#### [Given problem A]
Answer these questions using the forum thread about Yogi Berra:
(i) How many World Series championships did Berra win with the New York Yankees?
(ii) Who is the director of the Yogi Berra Museum?
(iii) Which other catcher does oldman put in the same category as Yogi?
#### [Given problem B]
Return each line of the rows that contains the word "height".

#### [Passage to read]
━━━

# Yankees Hall of Fame catcher Yogi Berra dies at 90



## Ken N Tx (Sep 23, 2015)

NEW YORK (AP) — Yogi Berra, the Hall of Fame catcher renowned as much  for his dizzying malapropisms as his record 10 World Series  championships with the New York Yankees, has died. He was 90.

Berra died of natural causes Tuesday at his home in New Jersey, according to Dave Kaplan, the director of the Yogi Berra Museum.


----------



## Ralphy1 (Sep 23, 2015)

Great player and great person.  As he said, "It ain't over until it is over."  Now, unfortunately, it is over..


----------



## SifuPhil (Sep 23, 2015)

Awww ... I liked Yogi. 

:awman:


----------



## oldman (Sep 23, 2015)

Yogi was probably one of the greatest catchers of all times. I would also put Johnny Bench in this category. Yogi was also one of the best clutch hitters in his day. But, as Tony Kubek used to call it, his Yogi-isms were his trademark. There is a mess of them on the internet, but the one I remember most is, "Baseball is 90% mental and the other half is physical." I never knew which man was the zaniest, Casey Stengel or Yogi Berra. Casey Stengel once said, "All right, everybody line alphabetically according to your height."

RIP, Yogi.


----------



## Pappy (Sep 23, 2015)

RIP Yogi. When you come to a fork in the road, take it.


----------



## AZ Jim (Sep 23, 2015)

Yogi was probably the most colorful baseballer of all time.  He had a theory about everything.  RIP Yogi.


----------



## chic (Sep 23, 2015)

"It's deja vu all over again". RIP Yogi.


----------



## SeaBreeze (Sep 23, 2015)

Rest in peace Yogi.


----------



## AZ Jim (Sep 23, 2015)

chic said:


> "It's deja vu all over again". RIP Yogi.



That was one of his classics.


----------



## WhatInThe (Sep 24, 2015)

RIP, an icon.

Between Berra and Garagiola baseball became a different sport to watch/listen.


----------

━━━

[Screenshot and document pointing rows]
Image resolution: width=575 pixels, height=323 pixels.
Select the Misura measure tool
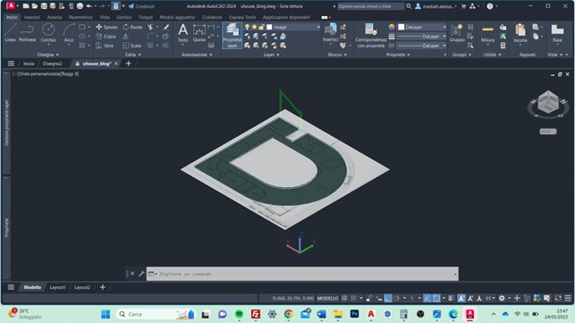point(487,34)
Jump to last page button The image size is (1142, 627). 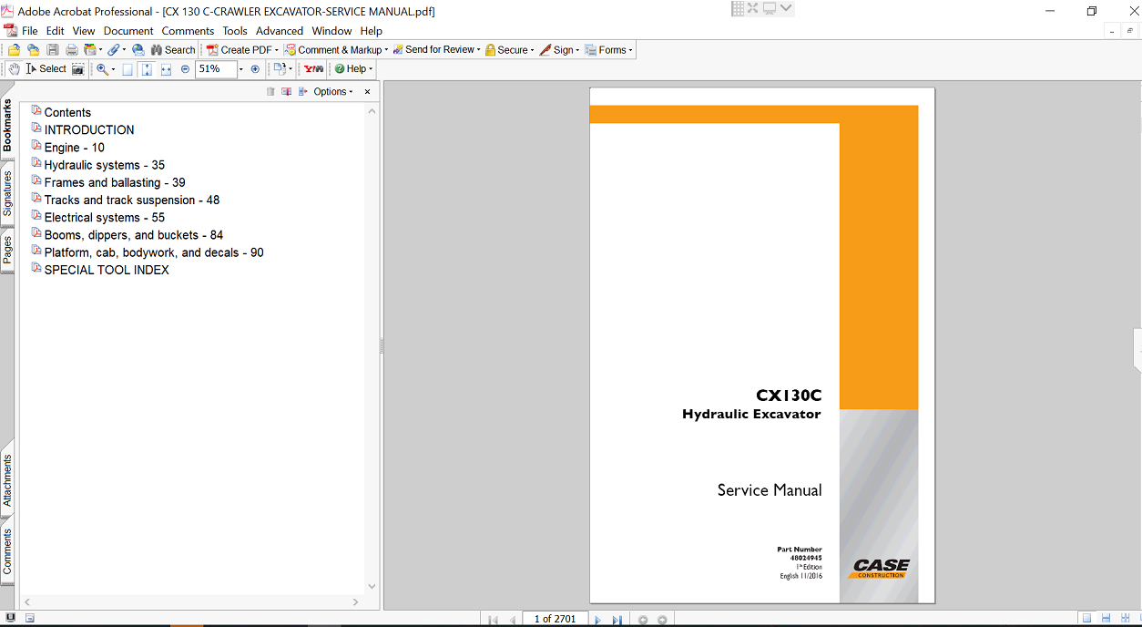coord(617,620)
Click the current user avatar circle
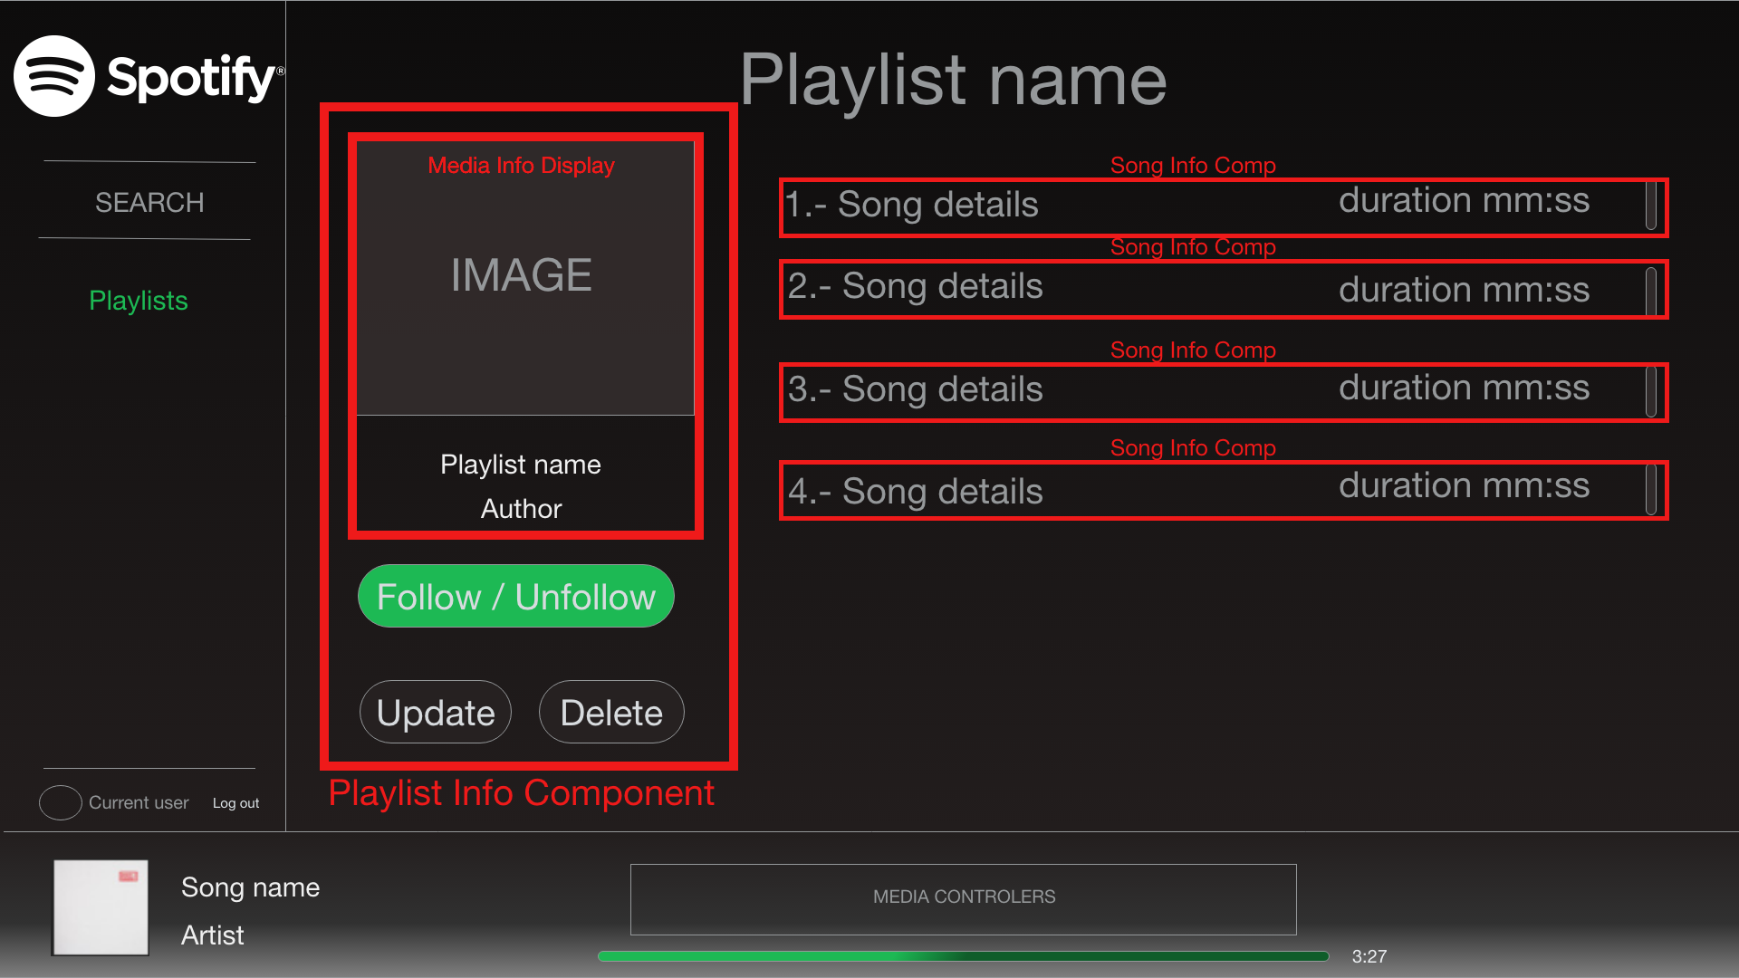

━━━

#### [Problem solution A]
(i) 10
(ii) Dave Kaplan
(iii) Johnny Bench

#### [Problem solution B]
Image resolution: width=575 pixels, height=323 pixels.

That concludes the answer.